The measure had been expected to pass Tuesday since the left, which includes Hollande's governing Socialist Party, dominates the National Assembly, or lower house. The legislation was approved in the Senate earlier this month.
If the measure is enacted, France would be the ninth country in Europe to allow same-sex marriage.
Protesters on Sunday joined the latest in a series of marches through Paris against the measure, and they have vowed to carry on the fight.
One of the groups behind the marchers urged protesters to rally again Tuesday evening and is planning more demonstrations around the country next month.
Policing has been stepped up in the streets around the lower house in case demonstrations by those for and against the bill become heated, CNN affiliate BFM-TV reported.
In France, the contentious debate over the same-sex marriage bill has coincided with a spike in reported incidents of homophobic abuse, the gay rights group SOS Homophobie told BFM-TV last week.
A gay bar in Lille was targeted Wednesday night by four men who appeared to belong to a far-right group, Interior Minister Manuel Valls said Thursday, in a statement condemning the attack.
Valls also condemned violence that broke out Thursday evening at a march against same-sex marriage, when "organized groups" refused to disperse and clashed with police.
France is committed to upholding the right of all people to demonstrate peacefully, he said.
Passage of the divisive bill will admit France to a small but growing club.
Lawmakers in New Zealand last week made it the first country in the Asia Pacific region to legalize same-sex marriage. The law is set to be enacted later this year.
Its move came a week after Uruguayan lawmakers approved a measure allowing same-sex marriage. The measure awaits the signature of Uruguay's president, who has indicated he supports it.
If the laws in New Zealand, Uruguay and France are enacted as expected, the count of nations allowing same-sex marriage will rise to 14.
The first same-sex couples walked down the aisle in the Netherlands in 2001, with others following suit in Canada, South Africa, Belgium and Spain. Argentina was the first Latin American nation to legalize such marriages, in 2010.
Legislators in the United Kingdom are also weighing proposals to legalize same-sex marriage.
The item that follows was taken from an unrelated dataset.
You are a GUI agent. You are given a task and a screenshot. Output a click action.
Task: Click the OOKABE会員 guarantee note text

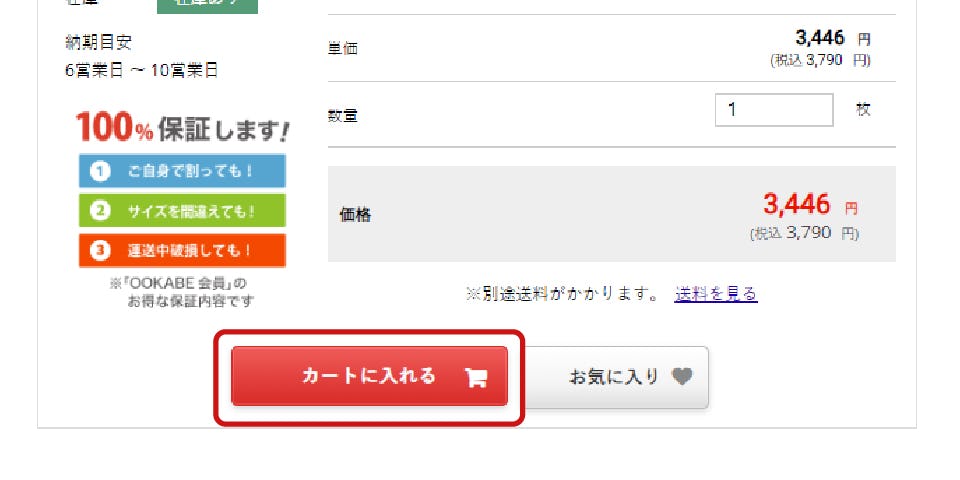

However, many countries remain split over the issue.
In the United States, the question went before the Supreme Court last month, and justices are now deliberating over the matter.
Nine states and the District of Columbia issue marriage licenses to same-sex couples, including three states -- Maryland, Washington, and Maine -- where voters approved it in ballot initiatives last year. Many states have specific laws blocking same-sex couples from legally marrying.
Lawmakers in Australia voted against a bill to legalize same-sex marriage last September. A poll for the advocacy group Australian Marriage Equality indicated that 64% of those surveyed "support marriage equality."
A law legalizing civil unions was introduced in 1999 in France under a previous Socialist government.
Known in France as the PACS, or pacte civil de solidarite, the civil union agreement can be entered into by same-sex or straight couples and confers many but not all of the rights of marriage.